In 1914 the value of the premises had materially advanced, and on February 23d of that year defendant wrote plaintiff, insisting that the building and operation of a factory was the sole consideration moving him to enter into the contract; stated that the contract had become forfeited for nonpayment of interest, but expressed a willingness to make an adjustment that would be reasonable and fair to both parties. Conferences and correspondence followed, resulting only in a tender by plaintiff of the full amount due on the contract, and a tender by defendant of the amount already paid; both tenders were refused. This bill was. then filed by plaintiff seeking the specific performance of the contract.

The trial judge who heard and saw the witnesses reached the conclusion that the plaintiff had in all regards acted in good faith, that there was no fraud practiced on the defendant, and decreed specific performance. With his conclusions and the decree entered we agree. It would not profit the parties or the profession to detail the testimony. The parties deal*125ing-were all men of experience. Defendant had sought out the plaintiff’s, officers to induce them to purchase this land. He drew the contract. He knew far better than they did that the preliminary negotiations were merged in the written contract; that by its terms and by its terms alone, they were bound. Not for considerable time, over two years and a half, and. after the property had more than doubled in value, was there any suggestion by defendant that there was any other consideration than that expressed in the contract prepared and signed by him.

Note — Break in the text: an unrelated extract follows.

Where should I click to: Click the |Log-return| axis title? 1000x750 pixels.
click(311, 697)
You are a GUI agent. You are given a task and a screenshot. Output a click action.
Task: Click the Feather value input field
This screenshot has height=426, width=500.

In the absence of fraud, and there was no fraud here, or mistake, and mistake was not alleged or proved, .the written contract, being unambiguous, certain in its terms, and full and complete in itself, is the only contract before the court for consideration; its terms cannot be varied or changed by parol proof. Smith v. Mathis, 174 Mich. 262 (140 N. W. 548); Ogooshevitz v. Arnold, 197 Mich. 203 (163 N. W. 946).

But it is urged that remedy by specific performance is not a remedy of right, but one of grace, and rests in the discretion of the court. It is true that the remedy is not one of right. It rests and must rest in the discretion of a court of equity. But the discretion to be exercised is a judicial one. It cannot be arbitrarily or captiously exercised. It must be based on facts proved by competent testimony. We are unable to discover any facts so proven in the instant case which would move the court to deny the plaintiff the benefit of its contract and its enforcement specifically; an increase in the value of the premises alone being insufficient to defeat remedy by specific performance. Cotharin v. Knoch, 99 Mich. 322 (58 N. W. 350).

It is also urged by the defendant that if specific performance is decreed it should be upon condition that plaintiff erect a factory building on the premises. The parties put their engagements in writing without *126providing any such, condition, and what we have already said might dispose of this question; but in the instant case there are peculiar reasons why this should not be done. Unless plaintiff should be more successful in its negotiations for side-track connections than it has been in the past, a factory building on these premises would not be available to it, and unless occupied and used would be of no benefit to defendant. We do not feel called upon had we the power to insert a provision in the decree that would cause plaintiff considerable expense without any resultant benefit to either of the parties.

It follows from what we have said that the decree of the court below should be affirmed; plaintiff will recover costs. .

Kuhn, C. J., and Stone, Ostrander, Moore, Steere, Brooke, and Fellows, JJ., concurred.